(Requirement): Copy out every line of the material below word for word, without changing anything.

(Interface element material):
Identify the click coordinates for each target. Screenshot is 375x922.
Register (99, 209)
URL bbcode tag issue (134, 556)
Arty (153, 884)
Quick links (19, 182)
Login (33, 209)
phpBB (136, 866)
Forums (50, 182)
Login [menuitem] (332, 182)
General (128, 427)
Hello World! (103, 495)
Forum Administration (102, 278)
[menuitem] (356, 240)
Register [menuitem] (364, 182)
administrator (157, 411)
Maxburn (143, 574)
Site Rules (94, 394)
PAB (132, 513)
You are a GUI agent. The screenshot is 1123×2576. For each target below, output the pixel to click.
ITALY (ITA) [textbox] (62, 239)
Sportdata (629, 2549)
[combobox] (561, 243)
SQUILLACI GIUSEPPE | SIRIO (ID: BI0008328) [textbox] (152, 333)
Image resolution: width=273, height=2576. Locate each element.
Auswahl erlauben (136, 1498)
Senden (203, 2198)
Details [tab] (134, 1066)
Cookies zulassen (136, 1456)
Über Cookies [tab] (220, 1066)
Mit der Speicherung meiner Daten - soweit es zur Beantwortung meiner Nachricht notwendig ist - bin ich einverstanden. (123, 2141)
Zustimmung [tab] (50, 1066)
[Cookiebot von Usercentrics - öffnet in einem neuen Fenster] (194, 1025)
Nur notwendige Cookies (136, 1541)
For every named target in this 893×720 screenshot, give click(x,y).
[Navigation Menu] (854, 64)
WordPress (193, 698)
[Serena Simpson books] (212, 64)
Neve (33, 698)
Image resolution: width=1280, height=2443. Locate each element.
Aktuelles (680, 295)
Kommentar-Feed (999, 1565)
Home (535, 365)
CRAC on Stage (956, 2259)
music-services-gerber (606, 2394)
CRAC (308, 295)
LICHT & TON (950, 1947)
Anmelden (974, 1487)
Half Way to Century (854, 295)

(Correct response):
Identify the click coordinates for each target. Screenshot is 375x922.
Register (99, 209)
URL bbcode tag issue (134, 556)
Arty (153, 884)
Quick links (19, 182)
Login (33, 209)
phpBB (136, 866)
Forums (50, 182)
Login [menuitem] (332, 182)
General (128, 427)
Hello World! (103, 495)
Forum Administration (102, 278)
[menuitem] (356, 240)
Register [menuitem] (364, 182)
administrator (157, 411)
Maxburn (143, 574)
Site Rules (94, 394)
PAB (132, 513)
You are a GUI agent. The screenshot is 1123×2576. For each target below, output the pixel to click.
ITALY (ITA) [textbox] (62, 239)
Sportdata (629, 2549)
[combobox] (561, 243)
SQUILLACI GIUSEPPE | SIRIO (ID: BI0008328) [textbox] (152, 333)
Image resolution: width=273, height=2576. Locate each element.
Auswahl erlauben (136, 1498)
Senden (203, 2198)
Details [tab] (134, 1066)
Cookies zulassen (136, 1456)
Über Cookies [tab] (220, 1066)
Mit der Speicherung meiner Daten - soweit es zur Beantwortung meiner Nachricht notwendig ist - bin ich einverstanden. (123, 2141)
Zustimmung [tab] (50, 1066)
[Cookiebot von Usercentrics - öffnet in einem neuen Fenster] (194, 1025)
Nur notwendige Cookies (136, 1541)
For every named target in this 893×720 screenshot, give click(x,y).
[Navigation Menu] (854, 64)
WordPress (193, 698)
[Serena Simpson books] (212, 64)
Neve (33, 698)
Image resolution: width=1280, height=2443. Locate each element.
Aktuelles (680, 295)
Kommentar-Feed (999, 1565)
Home (535, 365)
CRAC on Stage (956, 2259)
music-services-gerber (606, 2394)
CRAC (308, 295)
LICHT & TON (950, 1947)
Anmelden (974, 1487)
Half Way to Century (854, 295)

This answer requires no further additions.